[Pixel coordinate grounding data]
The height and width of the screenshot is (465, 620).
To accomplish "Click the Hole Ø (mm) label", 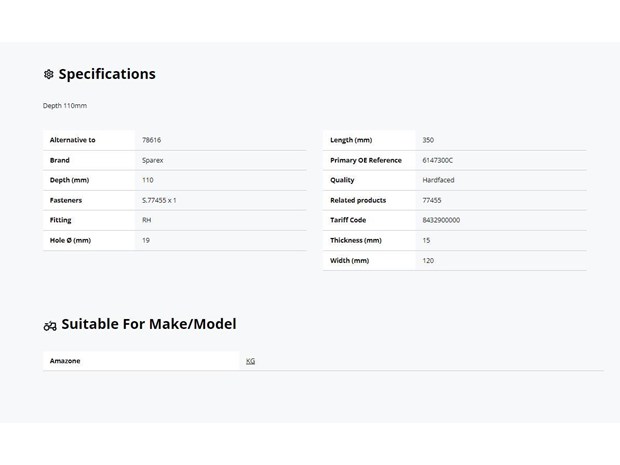I will tap(70, 240).
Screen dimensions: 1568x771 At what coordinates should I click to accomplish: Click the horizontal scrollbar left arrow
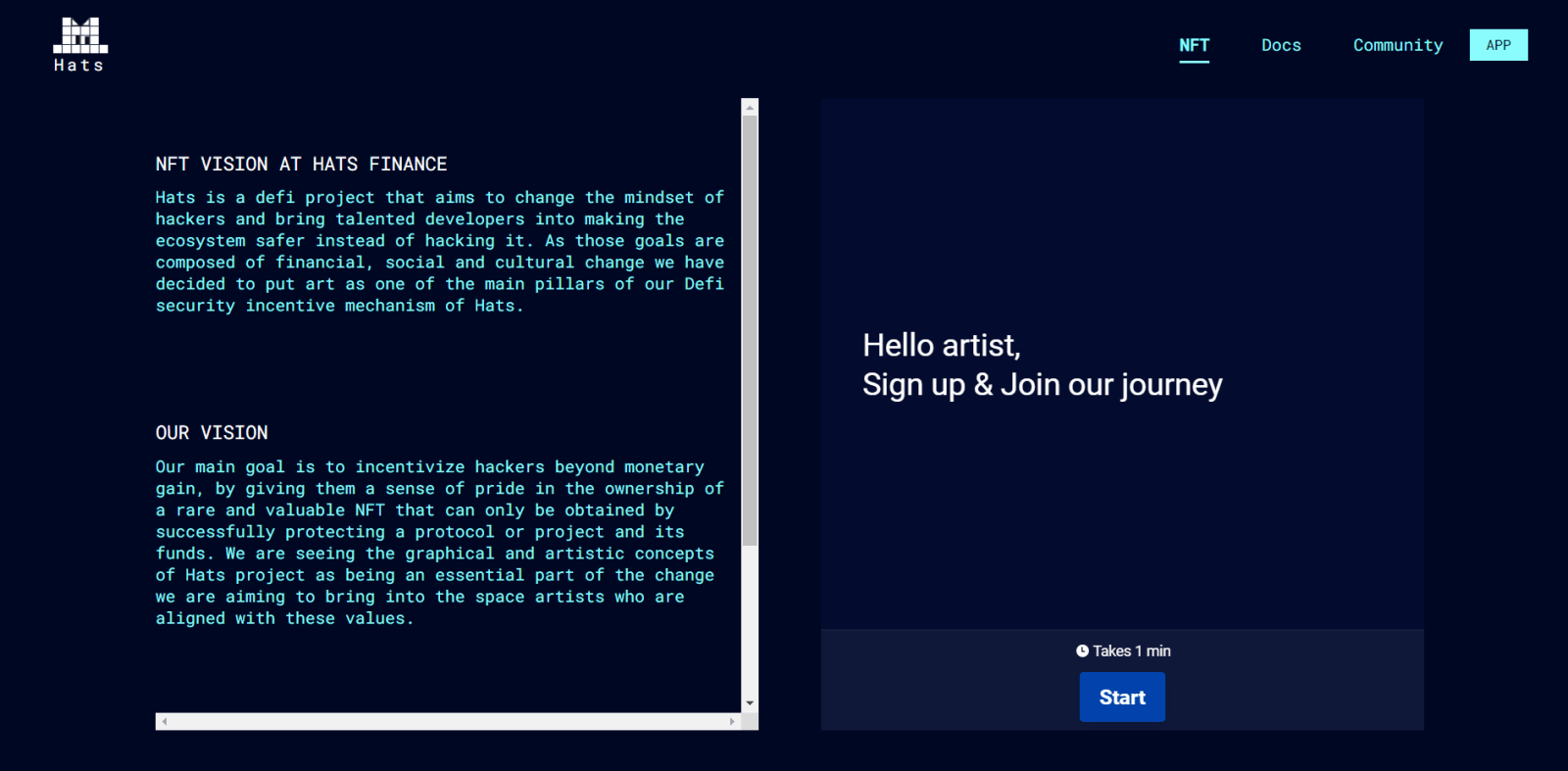pyautogui.click(x=165, y=721)
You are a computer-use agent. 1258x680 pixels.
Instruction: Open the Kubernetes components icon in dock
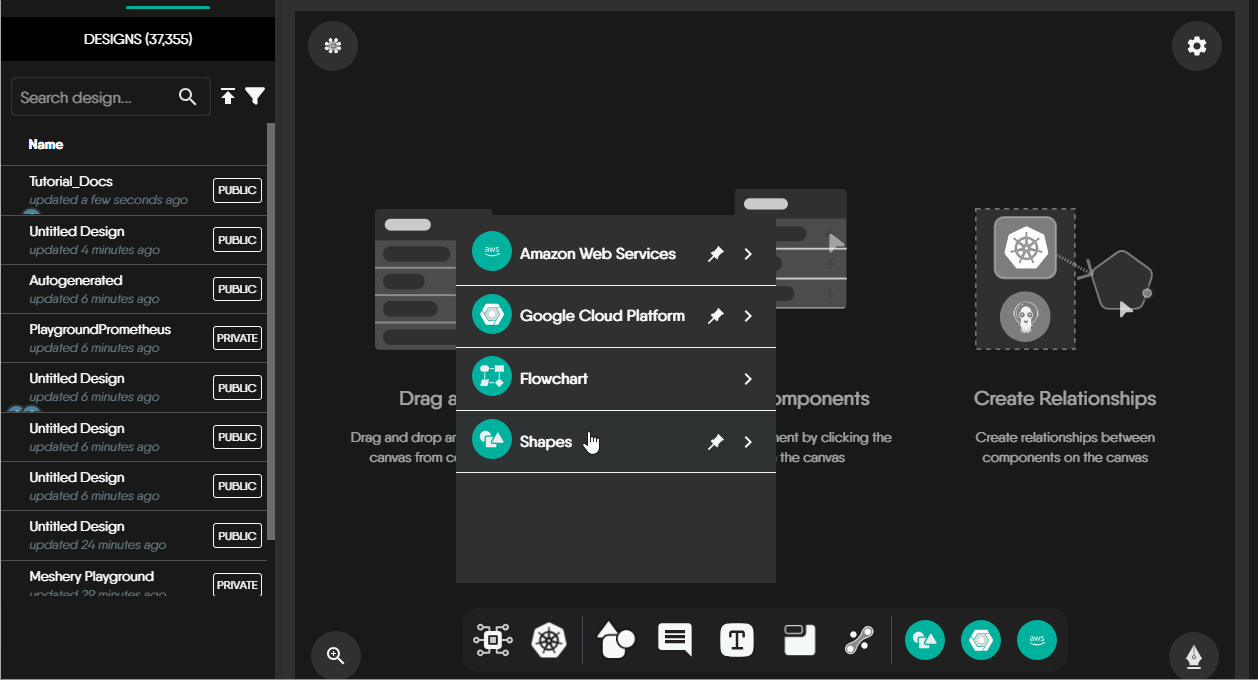tap(548, 640)
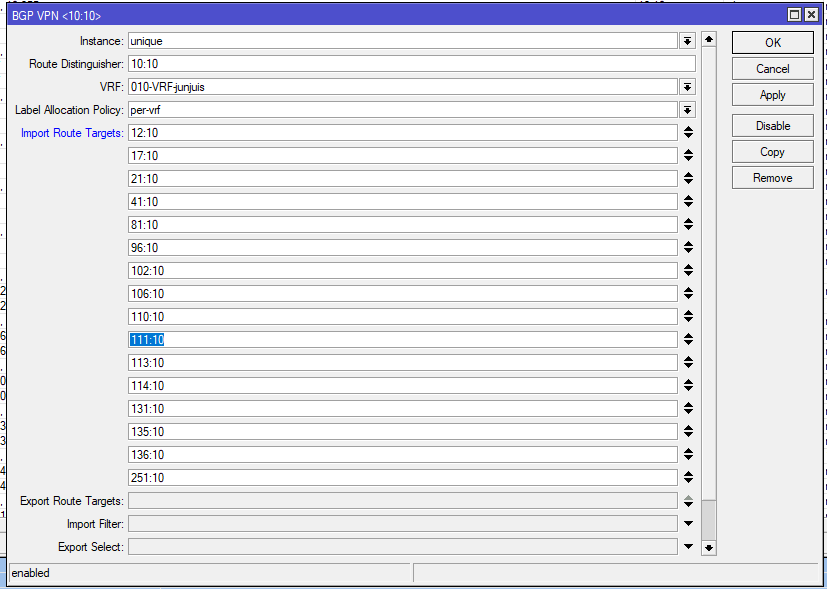
Task: Click the 106:10 import route target field
Action: click(403, 294)
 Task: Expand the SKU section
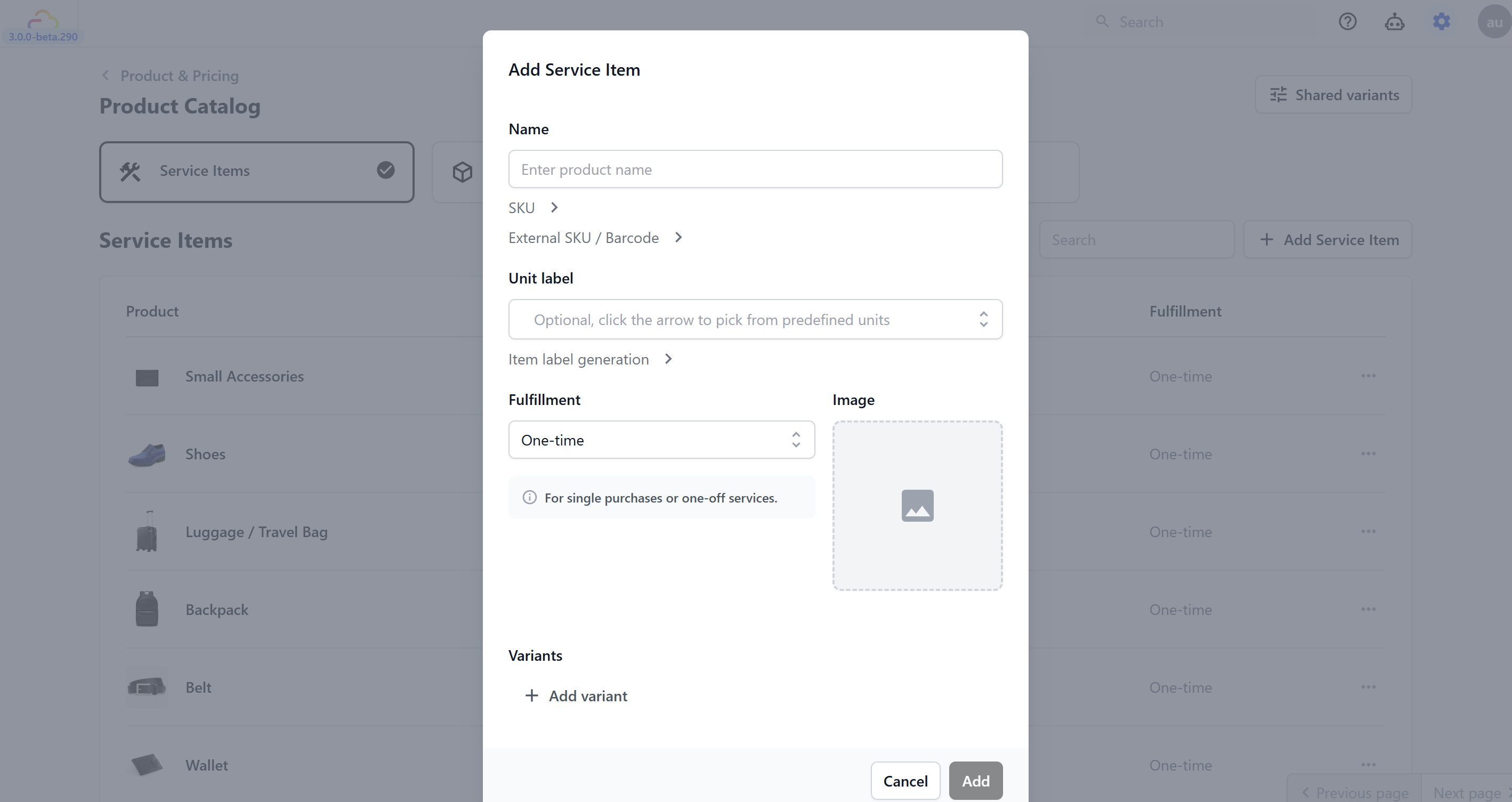click(x=533, y=208)
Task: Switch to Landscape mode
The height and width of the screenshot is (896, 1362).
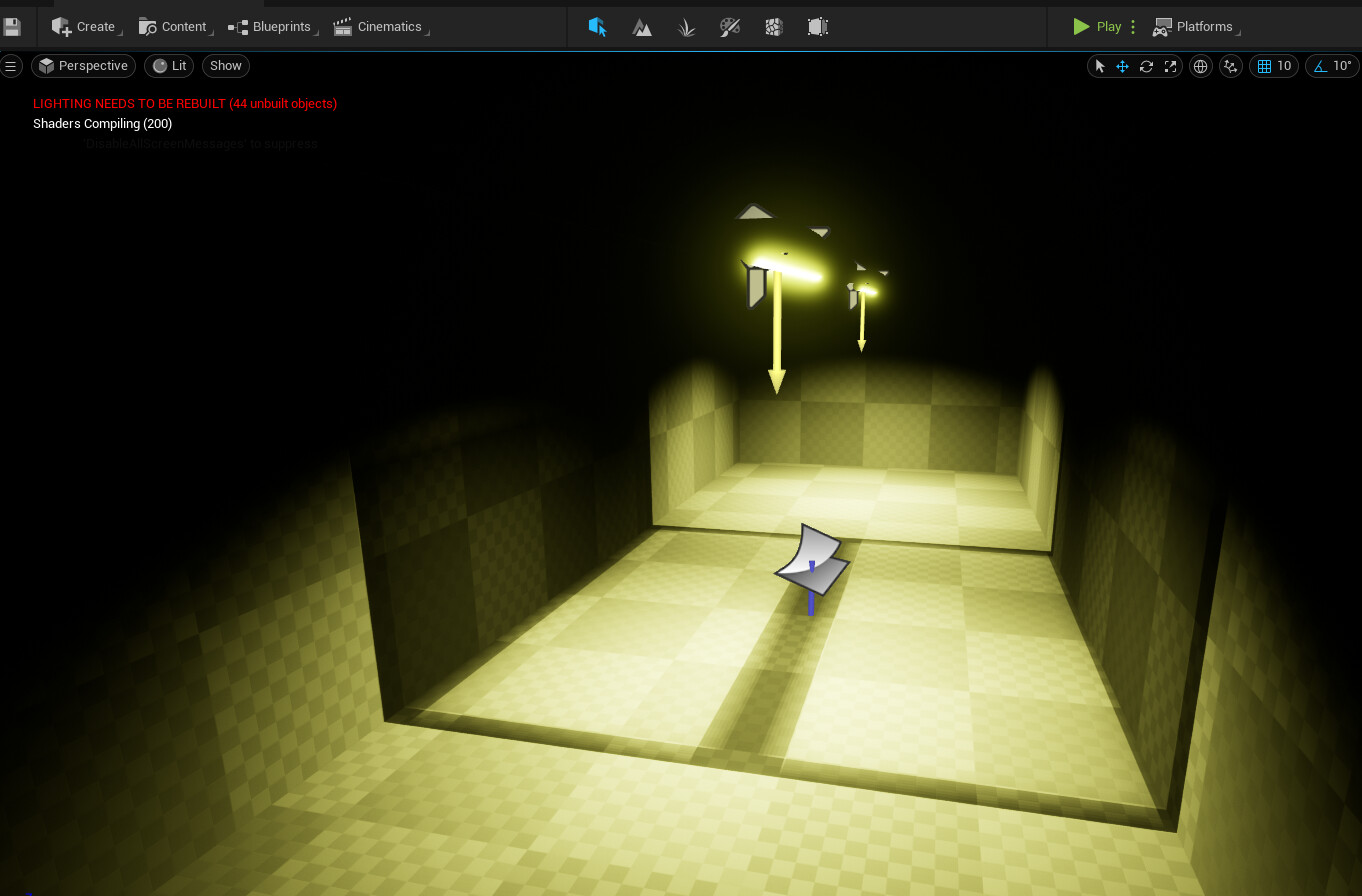Action: [642, 27]
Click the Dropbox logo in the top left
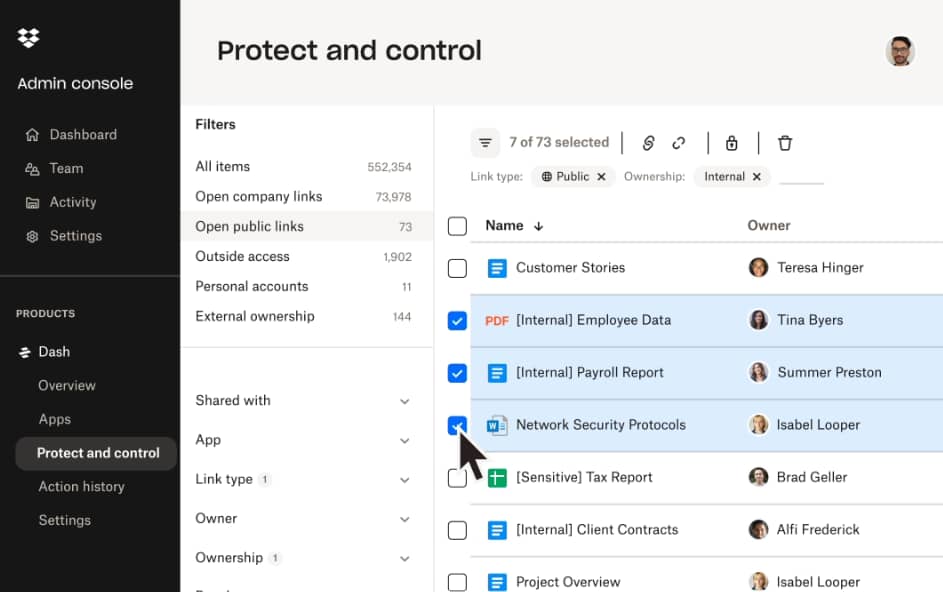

→ Exercise requirements:
Print, without pictures, exactly the lines from the one containing "Screen dimensions: 1568x771" through the final line of the records above.

→ Finished exercise:
Screen dimensions: 1568x771 At what coordinates should I click to accomplish: Click the horizontal scrollbar left arrow
pyautogui.click(x=165, y=721)
You are a computer-use agent. 1258x680 pixels.
Instruction: Open the Kubernetes components icon in dock
tap(548, 640)
Task: Click the 106:10 import route target field
Action: click(403, 294)
 Task: Expand the SKU section
click(x=533, y=208)
Task: Switch to Landscape mode
The height and width of the screenshot is (896, 1362).
Action: [642, 27]
Click the Dropbox logo in the top left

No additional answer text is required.